US cuts science, tech cooperation with Israeli institutions in the West Bank

Decision brings back longstanding policy that had been reversed by the Trump administration; will mostly affect Ariel University, also applies to East Jerusalem, Golan Heights

Students walk at the Ariel University campus in the West Bank settlement of Ariel on January 25, 2017. (Sebi Berens/Flash90)
Students walk at the Ariel University campus in the West Bank settlement of Ariel on January 25, 2017. (Sebi Berens/Flash90)

The United States confirmed on Monday that it had decided to cut support to scientific and technology research in Israeli institutions in the West Bank, East Jerusalem and Golan Heights, returning to a long-running US policy that had been reversed under former US president Donald Trump.

New guidance to US government agencies advises that “engaging in bilateral scientific and technological cooperation with Israel in geographic areas which came under the administration of Israel after 1967 and which remain subject to final-status negotiations is inconsistent with US foreign policy,” State Department spokesman Matthew Miller said.

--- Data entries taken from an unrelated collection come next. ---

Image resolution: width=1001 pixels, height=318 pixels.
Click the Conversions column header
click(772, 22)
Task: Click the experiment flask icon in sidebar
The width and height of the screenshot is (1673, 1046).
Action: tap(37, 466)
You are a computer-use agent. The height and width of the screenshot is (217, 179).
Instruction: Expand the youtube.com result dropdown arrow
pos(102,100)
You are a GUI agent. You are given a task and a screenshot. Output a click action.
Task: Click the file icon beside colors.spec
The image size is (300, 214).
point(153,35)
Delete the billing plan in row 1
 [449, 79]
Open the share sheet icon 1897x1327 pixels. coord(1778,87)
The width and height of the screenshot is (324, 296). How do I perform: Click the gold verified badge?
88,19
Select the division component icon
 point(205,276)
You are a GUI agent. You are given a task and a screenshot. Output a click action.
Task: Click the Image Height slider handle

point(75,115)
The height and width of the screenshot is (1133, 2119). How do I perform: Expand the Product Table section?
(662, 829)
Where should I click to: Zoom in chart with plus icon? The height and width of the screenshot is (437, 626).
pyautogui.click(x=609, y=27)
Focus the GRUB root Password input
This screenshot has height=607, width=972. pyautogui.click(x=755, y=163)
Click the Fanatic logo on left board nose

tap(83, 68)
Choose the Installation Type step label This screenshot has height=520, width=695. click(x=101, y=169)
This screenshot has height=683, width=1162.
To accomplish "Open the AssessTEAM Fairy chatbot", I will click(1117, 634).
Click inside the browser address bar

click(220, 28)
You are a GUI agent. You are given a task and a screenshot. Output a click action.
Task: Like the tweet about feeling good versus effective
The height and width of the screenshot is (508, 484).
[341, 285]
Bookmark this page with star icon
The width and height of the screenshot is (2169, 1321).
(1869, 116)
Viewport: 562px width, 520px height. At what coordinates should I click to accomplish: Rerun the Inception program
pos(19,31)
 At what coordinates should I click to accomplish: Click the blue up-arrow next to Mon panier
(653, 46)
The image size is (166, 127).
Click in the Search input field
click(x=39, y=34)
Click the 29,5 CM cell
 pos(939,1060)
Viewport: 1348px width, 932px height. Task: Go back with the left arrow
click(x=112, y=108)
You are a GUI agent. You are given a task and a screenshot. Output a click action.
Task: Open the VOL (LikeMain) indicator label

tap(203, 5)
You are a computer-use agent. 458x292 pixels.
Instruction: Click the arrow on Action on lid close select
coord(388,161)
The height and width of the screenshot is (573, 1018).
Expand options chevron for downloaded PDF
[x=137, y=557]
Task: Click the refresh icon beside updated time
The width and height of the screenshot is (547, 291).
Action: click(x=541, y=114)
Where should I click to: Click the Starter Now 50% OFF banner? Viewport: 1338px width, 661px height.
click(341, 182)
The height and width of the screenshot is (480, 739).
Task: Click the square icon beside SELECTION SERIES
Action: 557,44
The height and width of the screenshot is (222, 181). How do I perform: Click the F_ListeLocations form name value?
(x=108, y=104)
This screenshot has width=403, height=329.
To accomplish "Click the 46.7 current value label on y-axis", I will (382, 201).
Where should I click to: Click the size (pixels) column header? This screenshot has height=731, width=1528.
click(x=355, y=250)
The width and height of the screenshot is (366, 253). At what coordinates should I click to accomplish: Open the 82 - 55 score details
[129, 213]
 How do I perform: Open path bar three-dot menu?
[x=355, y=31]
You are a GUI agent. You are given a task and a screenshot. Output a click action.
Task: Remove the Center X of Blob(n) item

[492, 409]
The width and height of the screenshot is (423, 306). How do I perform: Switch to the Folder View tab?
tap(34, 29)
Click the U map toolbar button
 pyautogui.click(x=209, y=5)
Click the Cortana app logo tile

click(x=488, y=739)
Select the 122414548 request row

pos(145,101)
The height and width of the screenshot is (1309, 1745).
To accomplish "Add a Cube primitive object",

He stressed that the United States “strongly values scientific and technological cooperation with Israel” and said the restriction on West Bank funding “is reflective of the long-standing US position going back decades.”

The decision will most visibly apply to Ariel University, a major academic institution founded in 1982 on what was then a new settlement in the West Bank.

The Kan public broadcaster reported on Sunday, ahead of the announcement, that the US had informed Israel of the decision several weeks ago.

In a briefing with reporters on Sunday, Foreign Minister Eli Cohen protested the move. “I object to the decision and think it is wrong. In similar cases in the past, the Israeli government fully reimbursed parties damaged by such decisions,” Cohen said.

The policy was briefly reversed under former US president Donald Trump, when Prime Minister Benjamin Netanyahu and then-US ambassador David Friedman signed an agreement that removed all previous geographic restrictions from the two countries’ scientific cooperation.

Prime Minister Benjamin Netanyahu, left and then US ambassador David Friedman, right, attend a ceremony in Jerusalem, May 21, 2017. (Abir Sultan/Pool Photo via AP)

Members of the rival Republican Party attacked the administration’s decision on Monday.

Senator Ted Cruz, known for his outspoken criticism of Biden, slammed the administration for what he called “antisemitic discrimination” against Jews in the West Bank, and said it was “pathologically obsessed with undermining Israel.”

Friedman accused the Biden administration of embracing the activist movement to boycott Israel. The administration, however, says it opposes the Boycott, Divestment, Sanctions (BDS) movement, which calls for severing ties with Israel as a whole, not just settlements.

The Green Line demarcated between Israel and its neighbors under the 1949 Armistice Agreements that ended Israel’s War of Independence. In the 1967 Six Day War, Israel captured the Golan Heights from Syria, East Jerusalem and the West Bank from Jordan, and the Gaza Strip from Egypt.

Israel later annexed the Golan Heights and East Jerusalem in moves not recognized by the international community, and unilaterally withdrew from the Gaza Strip.

Breaking with precedent, the Trump administration recognized the annexation of the Golan Heights, moved the US embassy from Tel Aviv to Jerusalem, and took actions to normalize Israeli settlements in the West Bank, including by letting their products be labeled as “made in Israel.”

Israel — and even governments led by Prime Minister Benjamin Netanyahu — has in the past agreed to sign cooperation agreements that exclude entities beyond the Green Line. The European Union has taken a similar position over the years on not funding projects that are conducted outside the borders of Israel proper.

Miller acknowledged on Monday that the Biden administration’s decision was very narrow in scope and that it was not taking the more far-reaching move of revoking the so-called Pompeo Doctrine, as urged by progressives. The policy unveiled by Trump’s secretary of state Mike Pompeo in 2019 deemed settlements “not per se inconsistent with international law.” It overturned a 1978 memo by State Department legal adviser Herbert Hansell, which characterized settlements as illegal.

Pressure on the Biden administration to restore the Hansell memo will likely intensify as Israel continues approving plans for new settlement homes at record pace.

In a leaked recording from a Likud faction meeting earlier this week, Netanyahu could be heard reprimanding fellow faction members over extreme statements against the US and in support of establishing more illegal outposts in the West Bank, suggesting that they led to the Biden administration’s decision to cut funding to Israeli scientific institutions beyond the Green Line.